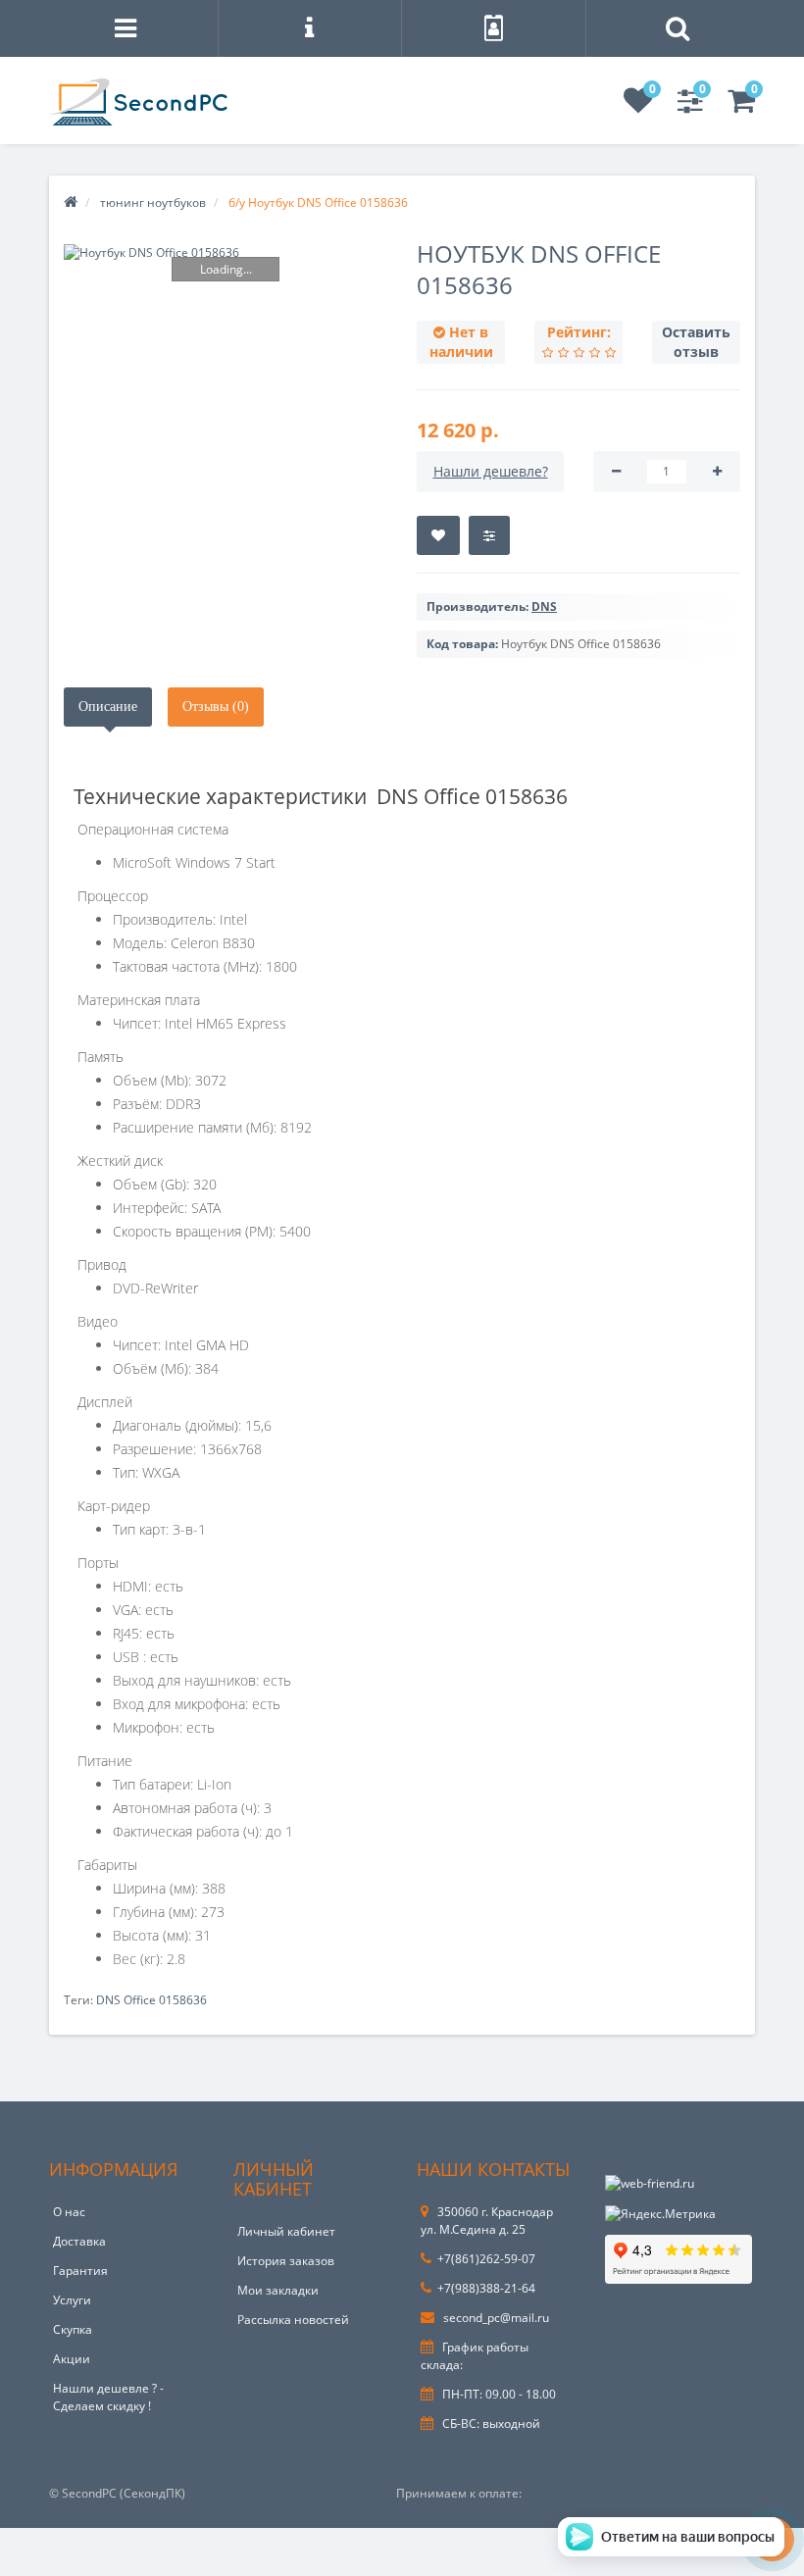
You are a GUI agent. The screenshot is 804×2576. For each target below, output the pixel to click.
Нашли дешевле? (490, 471)
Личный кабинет (286, 2231)
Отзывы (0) (215, 706)
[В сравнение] (489, 535)
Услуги (72, 2300)
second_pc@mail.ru (494, 2317)
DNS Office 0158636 (151, 2000)
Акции (71, 2358)
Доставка (79, 2241)
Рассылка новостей (293, 2319)
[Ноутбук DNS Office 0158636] (225, 252)
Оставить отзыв (696, 342)
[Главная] (70, 202)
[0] (638, 106)
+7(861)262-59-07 (486, 2258)
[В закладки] (438, 535)
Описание (107, 706)
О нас (69, 2211)
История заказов (285, 2260)
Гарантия (80, 2270)
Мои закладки (278, 2290)
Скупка (72, 2329)
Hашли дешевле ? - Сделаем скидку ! (108, 2397)
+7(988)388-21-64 (486, 2288)
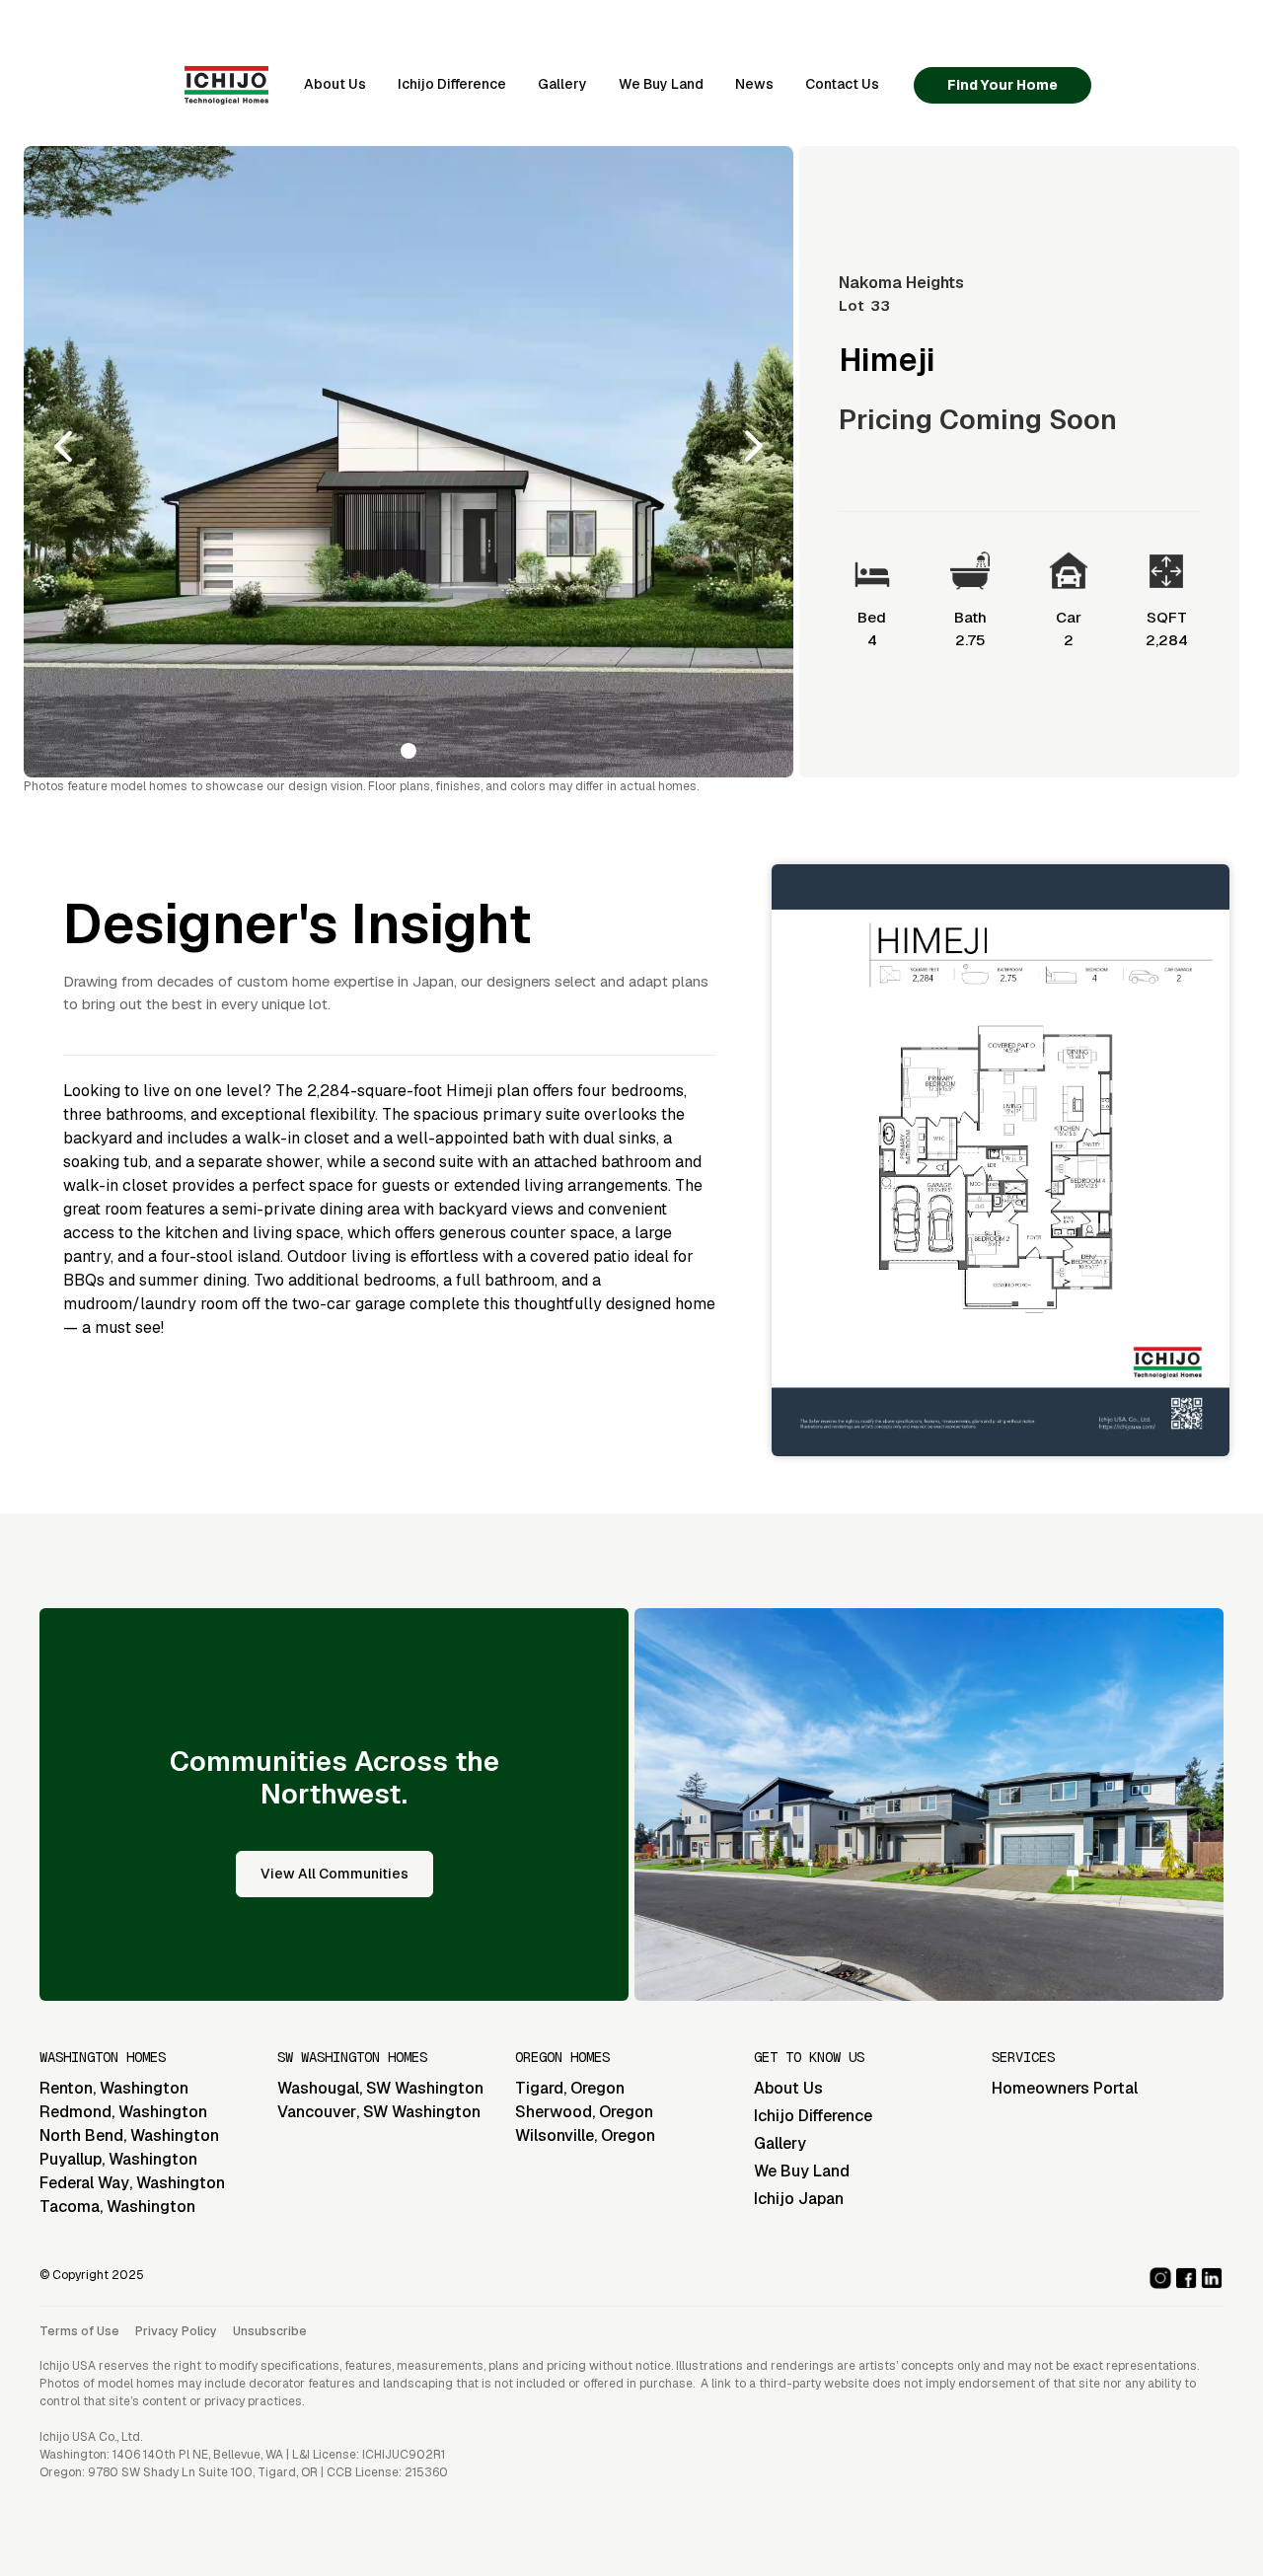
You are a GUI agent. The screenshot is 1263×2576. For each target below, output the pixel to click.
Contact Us (842, 84)
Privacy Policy (176, 2331)
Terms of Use (79, 2331)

__________________________________________________

• Description of the task
From the line containing "Скупка (72, 2329)" through the last line of the records above, reproduce every line exactly, leaving out the pictures.

• Written response
Скупка (72, 2329)
Hашли дешевле ? - Сделаем скидку ! (108, 2397)
+7(988)388-21-64 (486, 2288)
You are a GUI agent. The screenshot is 1263×2576. For each target below, output the pixel to click.
Contact Us (842, 84)
Privacy Policy (176, 2331)
Terms of Use (79, 2331)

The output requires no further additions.